• [Source passage]:
++++++++++

An interview with Elizabeth Lowry

An Interview with Elizabeth Lowry about her first novel, The Bellini Madonna, which blends historical fact and fiction with a compelling modern-day story.

The Bellini Madonna effectively blends historical fact and fiction with a compelling modern-day story. How did the idea for the novel come to you? What is your background in fine arts?

I don't have any formal fine arts training I'm afraid, just a love of pictures and an interest in different kinds of representation. I think a lot of writers are fascinated by and a little envious of the effects achievable by the visual arts. In a picture you get a total and apparently spontaneous impression, whereas the written word (in the European languages at least) takes the eye on this rather laborious journey from left to right—if only we had that painterly power to put it all across at once, to show rather than to tell!

I began to jot down ideas for The Bellini Madonna while I was in the last stages of a doctorate in English at Oxford. I was supposed to be doing a thesis on the development of the short story as a genre, but my heart wasn't in it. I longed for the long-distance seduction of the novel; more specifically, like most unhappy students of other people's fiction, I wanted to write my own. While avoiding my thesis I'd got into the habit of reading almost anything frivolous and unrelated, particularly mysteries and Gothic novels—the sort of book in which secret passages, hidden diaries and lost treasures are on the menu. For years I'd kept a postcard of Giovanni Bellini's enigmatic Madonna of the Meadow propped up on my bookcase. One day, while I was guiltily turning the pages of another mystery (I always kept the phone off in case my supervisor inconveniently thought of ringing) it occurred to me that I had the ingredients for a detective story. What if Bellini had gone on to paint a later, lost Madonna even more disturbingly beautiful than this one, and what if this missing painting suddenly turned up? I've always liked the tantalizing possibility—borne out, from time to time, by chance discoveries that make the newspapers – that there might be a few masterpieces out there which have somehow escaped the art market over the centuries to lie hidden in private collections. Why not start here? I knew that I wanted to create the sort of book I liked to read; one which, if possible, had all of the ingredients of a Gothic page turner: the crumbling mansion, the skulduggery, the fraught chase—and, of course, the art. So it all began as pure escapism. The Renaissance, or literary theory? There was no competition.


Perhaps the least apparent historical influence on the novel is Henry James's novella "The Aspern Papers." Browning, James, and their hostess in Asolo, Katherine de Kay Bronson, all figure in your novel, but only Browning and Mrs. Bronson appear as characters. Do James and his novella exert a more subtle influence?


The spirit of James hovers over the whole, I feel. There's the old faded house, the proximity of the deep past; the concupiscent narrator—in "The Aspern Papers" James's narrator, who comes to Venice to search for some hidden letters once written by the great poet Jeffrey Aspern, is guilty of literary concupiscence, whereas Lynch's is of the artistic as well as the more usual fleshly sort. They both set out to seduce a helplessly complicit woman who might just be able to deliver the treasure they seek, only to back off spectacularly at the end just when it's in their grasp. What I admire most in James is his complex moral geometry, not just in "The Aspern Papers," but in almost every story by James you care to think of. A typical Jamesian story contains an ironic inversion at the end: by remorseless degrees his characters are led to adopt the opposite of whatever position they start out with. James knows, like no one else, that you're not going to want what you've always wanted as soon as you get it.

++++++++++

• [Provided material]:

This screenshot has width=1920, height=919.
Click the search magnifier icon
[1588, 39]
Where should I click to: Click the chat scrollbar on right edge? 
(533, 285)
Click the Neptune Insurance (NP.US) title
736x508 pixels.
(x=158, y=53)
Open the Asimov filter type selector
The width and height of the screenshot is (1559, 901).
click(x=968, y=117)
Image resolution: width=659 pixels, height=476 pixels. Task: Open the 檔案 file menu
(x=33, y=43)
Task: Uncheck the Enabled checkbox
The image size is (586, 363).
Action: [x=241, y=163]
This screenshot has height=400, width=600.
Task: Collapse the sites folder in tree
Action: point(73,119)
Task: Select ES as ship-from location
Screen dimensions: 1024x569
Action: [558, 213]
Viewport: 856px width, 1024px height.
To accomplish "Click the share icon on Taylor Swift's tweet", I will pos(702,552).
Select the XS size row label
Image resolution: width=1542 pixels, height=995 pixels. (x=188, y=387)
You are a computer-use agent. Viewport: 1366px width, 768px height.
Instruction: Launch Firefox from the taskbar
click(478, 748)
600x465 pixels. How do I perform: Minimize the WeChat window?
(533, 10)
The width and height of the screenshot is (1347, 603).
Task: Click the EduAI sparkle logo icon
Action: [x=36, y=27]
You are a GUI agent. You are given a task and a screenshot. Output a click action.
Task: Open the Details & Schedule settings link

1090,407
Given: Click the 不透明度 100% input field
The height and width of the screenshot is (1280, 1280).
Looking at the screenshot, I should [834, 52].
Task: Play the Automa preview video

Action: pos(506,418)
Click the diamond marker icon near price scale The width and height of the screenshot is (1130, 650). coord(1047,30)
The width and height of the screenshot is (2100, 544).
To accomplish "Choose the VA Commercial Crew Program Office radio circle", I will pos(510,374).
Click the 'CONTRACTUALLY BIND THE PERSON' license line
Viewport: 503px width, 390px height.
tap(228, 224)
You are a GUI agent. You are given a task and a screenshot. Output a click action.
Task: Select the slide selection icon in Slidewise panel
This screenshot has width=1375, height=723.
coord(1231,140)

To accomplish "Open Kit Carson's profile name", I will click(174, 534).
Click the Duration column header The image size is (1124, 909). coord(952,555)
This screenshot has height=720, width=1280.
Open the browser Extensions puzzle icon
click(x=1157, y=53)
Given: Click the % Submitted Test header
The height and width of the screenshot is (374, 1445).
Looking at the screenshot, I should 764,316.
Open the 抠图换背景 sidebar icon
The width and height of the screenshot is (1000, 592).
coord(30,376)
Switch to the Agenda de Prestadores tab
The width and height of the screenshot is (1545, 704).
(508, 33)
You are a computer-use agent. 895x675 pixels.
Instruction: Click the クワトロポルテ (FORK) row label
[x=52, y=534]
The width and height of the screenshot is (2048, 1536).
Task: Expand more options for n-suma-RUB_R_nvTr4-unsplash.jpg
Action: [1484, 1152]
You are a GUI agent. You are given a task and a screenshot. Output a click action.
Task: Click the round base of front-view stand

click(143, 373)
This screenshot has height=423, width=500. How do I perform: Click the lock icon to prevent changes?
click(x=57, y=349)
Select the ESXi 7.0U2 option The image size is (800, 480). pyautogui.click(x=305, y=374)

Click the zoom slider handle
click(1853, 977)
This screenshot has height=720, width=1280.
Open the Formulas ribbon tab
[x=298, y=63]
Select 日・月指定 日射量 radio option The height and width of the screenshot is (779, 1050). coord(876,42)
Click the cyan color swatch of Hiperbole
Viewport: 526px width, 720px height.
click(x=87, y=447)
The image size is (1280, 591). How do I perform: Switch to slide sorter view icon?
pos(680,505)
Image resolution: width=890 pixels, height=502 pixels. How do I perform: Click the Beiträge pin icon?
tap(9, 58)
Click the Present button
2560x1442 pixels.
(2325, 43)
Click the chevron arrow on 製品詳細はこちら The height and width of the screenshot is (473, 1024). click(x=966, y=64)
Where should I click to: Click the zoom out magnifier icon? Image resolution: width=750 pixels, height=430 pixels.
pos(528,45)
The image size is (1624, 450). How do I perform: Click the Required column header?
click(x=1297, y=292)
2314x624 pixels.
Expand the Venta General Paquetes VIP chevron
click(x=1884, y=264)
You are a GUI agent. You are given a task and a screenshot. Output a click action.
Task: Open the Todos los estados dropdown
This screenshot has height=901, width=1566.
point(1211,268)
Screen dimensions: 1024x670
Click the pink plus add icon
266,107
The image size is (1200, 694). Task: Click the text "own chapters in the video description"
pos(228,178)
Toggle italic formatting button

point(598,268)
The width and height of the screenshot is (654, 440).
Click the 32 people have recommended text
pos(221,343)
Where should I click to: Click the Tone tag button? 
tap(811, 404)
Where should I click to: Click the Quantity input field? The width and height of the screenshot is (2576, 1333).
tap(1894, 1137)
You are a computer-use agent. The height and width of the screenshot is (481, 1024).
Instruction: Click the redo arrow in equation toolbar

++++++++++

• [Written exercise 1]:
Output the entries from their first line through the line with "Action: pos(506,418)", reproducing each line exactly.
• [Written exercise 2]:
Pick up the interview with Elizabeth Lowry about The Bellini Madonna right after its final sentence.
The interview and the entries have nothing to do with each other.

• [Task response 1]:
This screenshot has width=1920, height=919.
Click the search magnifier icon
[1588, 39]
Where should I click to: Click the chat scrollbar on right edge? 
(533, 285)
Click the Neptune Insurance (NP.US) title
736x508 pixels.
(x=158, y=53)
Open the Asimov filter type selector
The width and height of the screenshot is (1559, 901).
click(x=968, y=117)
Image resolution: width=659 pixels, height=476 pixels. Task: Open the 檔案 file menu
(x=33, y=43)
Task: Uncheck the Enabled checkbox
The image size is (586, 363).
Action: [x=241, y=163]
This screenshot has height=400, width=600.
Task: Collapse the sites folder in tree
Action: point(73,119)
Task: Select ES as ship-from location
Screen dimensions: 1024x569
Action: [558, 213]
Viewport: 856px width, 1024px height.
To accomplish "Click the share icon on Taylor Swift's tweet", I will pos(702,552).
Select the XS size row label
Image resolution: width=1542 pixels, height=995 pixels. (x=188, y=387)
You are a computer-use agent. Viewport: 1366px width, 768px height.
Instruction: Launch Firefox from the taskbar
click(478, 748)
600x465 pixels. How do I perform: Minimize the WeChat window?
(533, 10)
The width and height of the screenshot is (1347, 603).
Task: Click the EduAI sparkle logo icon
Action: [x=36, y=27]
You are a GUI agent. You are given a task and a screenshot. Output a click action.
Task: Open the Details & Schedule settings link

1090,407
Given: Click the 不透明度 100% input field
The height and width of the screenshot is (1280, 1280).
Looking at the screenshot, I should [834, 52].
Task: Play the Automa preview video

Action: pos(506,418)

• [Task response 2]:
Another historical figure of note is the exiled and imprisoned queen Catarina Cornaro, who was forced to give up her kingdom after the death of her husband. Cornaro is intriguing; can you elaborate on the connection between the queen, her secretary Pietro Bembo, and his work Gli Asolani with the larger themes of The Bellini Madonna?

Catarina Cornaro is one of many trapped female figures in the book. She is another disappointed and powerless woman: like the Madonna, Mrs. Bronson, Anna, Giulia. They are not artists (like Browning, Dürer, Bellini) or even commentators on art like Lynch, not creators but procreators. They're endlessly talked about by the men, but essentially overlooked (except by Bellini, of course. He can see quite plainly that the Madonna's capacity for love, her role as the mother of Christ, was her life work, an achievement equivalent to that of any artist.)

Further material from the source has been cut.